Antibodies to SARS-CoV-2 are central to recovery and immunity from COVID-19. However, the relationship between disease severity and the repertoire of antibodies against specific SARS-CoV-2 epitopes an individual develops following exposure remains incompletely understood. Here, we studied seroprevalence of antibodies to specific SARS-CoV-2 and other betacoronavirus antigens in a well-annotated, community sample of convalescent and never-infected individuals obtained in August 2020. One hundred and twenty-four participants were classified into five groups: previously exposed but without evidence of infection, having no known exposure or evidence of infection, seroconverted without symptoms, previously diagnosed with symptomatic COVID-19, and recovered after hospitalization with COVID-19. Prevalence of IgGs specific to the following antigens was compared between the five groups: recombinant SARS-CoV-2 and betacoronavirus spike and nucleocapsid protein domains, peptides from a tiled array of 22-mers corresponding to the entire spike and nucleocapsid proteins, and peptides corresponding to predicted immunogenic regions from other proteins of SARS-CoV-2. Antibody abundance generally correlated positively with severity of prior illness. A number of specific immunogenic peptides and some that may be associated with milder illness or protection from symptomatic infection were identified. No convincing association was observed between antibodies to Receptor Binding Domain(s) (RBDs) of less pathogenic betacoronaviruses HKU1 or OC43 and COVID-19 severity. However, apparent cross-reaction with SARS-CoV RBD was evident and some predominantly asymptomatic individuals had antibodies to both MERS-CoV and SARS-CoV RBDs. Findings from this pilot study may inform development of diagnostics, vaccines, and therapeutic antibodies, and provide insight into viral pathogenic mechanisms.

Acknowledgements

The authors gratefully acknowledge the study participants and the elected officials and employees of the City of Chelsea, including Mayor Tom Ambrosino. Grace Kirkpatrick, Diane Yang, Ju Cheng, Alex Kuo, Wendy Yang, and Maristela Onozato were instrumental in sample collection.

Disclosure statement

T.E.M. discloses financial interest in Telomere Diagnostics and Care Access Research, unrelated to this manuscript. S.M., M.D.S., R.K.W., and R.D.P. are employees of Cell Signaling Technology, Inc. The other authors report no conflict of interest.

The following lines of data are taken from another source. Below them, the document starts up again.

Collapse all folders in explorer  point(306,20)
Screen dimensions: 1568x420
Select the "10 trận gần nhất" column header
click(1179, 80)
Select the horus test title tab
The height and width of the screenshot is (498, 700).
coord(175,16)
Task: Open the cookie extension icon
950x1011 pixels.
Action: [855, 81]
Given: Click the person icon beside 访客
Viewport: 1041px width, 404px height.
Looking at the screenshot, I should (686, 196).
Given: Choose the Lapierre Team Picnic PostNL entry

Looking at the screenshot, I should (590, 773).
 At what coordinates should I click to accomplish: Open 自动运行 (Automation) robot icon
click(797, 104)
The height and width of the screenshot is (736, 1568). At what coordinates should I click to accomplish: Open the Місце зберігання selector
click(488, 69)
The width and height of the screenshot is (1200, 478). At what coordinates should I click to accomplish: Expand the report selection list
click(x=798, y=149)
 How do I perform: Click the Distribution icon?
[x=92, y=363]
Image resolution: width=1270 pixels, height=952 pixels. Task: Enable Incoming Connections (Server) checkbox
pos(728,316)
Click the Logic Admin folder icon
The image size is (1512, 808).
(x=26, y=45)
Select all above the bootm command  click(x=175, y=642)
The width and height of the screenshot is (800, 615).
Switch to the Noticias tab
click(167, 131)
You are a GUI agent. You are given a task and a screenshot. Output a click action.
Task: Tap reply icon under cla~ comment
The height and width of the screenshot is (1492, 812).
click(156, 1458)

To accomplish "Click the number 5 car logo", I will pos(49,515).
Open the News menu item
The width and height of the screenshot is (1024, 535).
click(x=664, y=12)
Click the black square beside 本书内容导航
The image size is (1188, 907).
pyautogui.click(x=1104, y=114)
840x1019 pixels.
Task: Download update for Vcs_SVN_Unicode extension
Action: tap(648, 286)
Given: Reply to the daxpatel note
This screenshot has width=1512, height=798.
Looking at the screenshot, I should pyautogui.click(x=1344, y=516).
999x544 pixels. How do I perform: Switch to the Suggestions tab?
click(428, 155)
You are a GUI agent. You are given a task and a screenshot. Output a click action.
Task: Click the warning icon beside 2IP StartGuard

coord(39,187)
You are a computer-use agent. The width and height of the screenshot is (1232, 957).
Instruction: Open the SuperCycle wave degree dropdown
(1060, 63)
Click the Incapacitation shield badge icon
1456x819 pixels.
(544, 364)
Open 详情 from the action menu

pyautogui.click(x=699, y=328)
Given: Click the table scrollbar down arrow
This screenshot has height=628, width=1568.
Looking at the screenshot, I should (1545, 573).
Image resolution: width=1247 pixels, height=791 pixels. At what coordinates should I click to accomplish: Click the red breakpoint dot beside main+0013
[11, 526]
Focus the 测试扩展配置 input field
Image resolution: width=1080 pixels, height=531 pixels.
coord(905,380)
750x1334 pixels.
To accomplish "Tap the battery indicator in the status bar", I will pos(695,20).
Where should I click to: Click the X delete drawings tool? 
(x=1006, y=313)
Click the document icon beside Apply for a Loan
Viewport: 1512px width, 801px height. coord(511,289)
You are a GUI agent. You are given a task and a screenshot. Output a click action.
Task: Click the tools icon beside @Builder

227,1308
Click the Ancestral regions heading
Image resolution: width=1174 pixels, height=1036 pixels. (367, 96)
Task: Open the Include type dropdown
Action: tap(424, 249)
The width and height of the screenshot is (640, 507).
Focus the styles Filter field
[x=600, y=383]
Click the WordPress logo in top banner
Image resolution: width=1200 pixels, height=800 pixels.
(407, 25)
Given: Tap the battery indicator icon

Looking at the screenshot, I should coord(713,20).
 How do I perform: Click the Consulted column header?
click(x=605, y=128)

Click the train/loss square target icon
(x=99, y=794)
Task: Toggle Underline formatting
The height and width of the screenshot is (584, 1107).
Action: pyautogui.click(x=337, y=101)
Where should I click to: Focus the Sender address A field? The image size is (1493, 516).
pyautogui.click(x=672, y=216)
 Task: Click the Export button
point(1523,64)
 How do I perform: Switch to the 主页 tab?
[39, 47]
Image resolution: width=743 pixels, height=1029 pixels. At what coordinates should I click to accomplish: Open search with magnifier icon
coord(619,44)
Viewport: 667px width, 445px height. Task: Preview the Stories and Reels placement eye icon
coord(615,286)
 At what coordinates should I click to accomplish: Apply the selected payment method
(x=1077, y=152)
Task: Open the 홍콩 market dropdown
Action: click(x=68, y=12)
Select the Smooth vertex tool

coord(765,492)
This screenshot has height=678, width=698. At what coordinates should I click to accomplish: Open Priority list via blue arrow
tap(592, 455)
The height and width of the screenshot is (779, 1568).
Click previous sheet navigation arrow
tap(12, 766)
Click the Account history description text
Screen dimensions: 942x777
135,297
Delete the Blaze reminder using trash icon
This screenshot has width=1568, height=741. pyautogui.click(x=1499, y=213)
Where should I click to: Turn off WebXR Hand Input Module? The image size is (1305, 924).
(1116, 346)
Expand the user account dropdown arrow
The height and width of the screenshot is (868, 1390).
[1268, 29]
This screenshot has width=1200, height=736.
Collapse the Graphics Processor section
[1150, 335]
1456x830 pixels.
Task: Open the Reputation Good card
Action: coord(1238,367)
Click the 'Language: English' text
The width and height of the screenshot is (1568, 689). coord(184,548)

Data availability statement

The authors confirm that the data supporting the findings of this study are available within the article and its supplementary materials.

Supplementary material

Supplemental data for this article can be accessed online at https://doi.org/10.1080/21505594.2022.2073025.

Additional information

Funding

This work was supported by the VIC Innovation Fund (M.C.P.), CDC awards U01CK000490 and U01CK000633 (E.T.R., R.C.L., R.C.C.), and grants from the Lambertus Family Foundation (A.J.I.)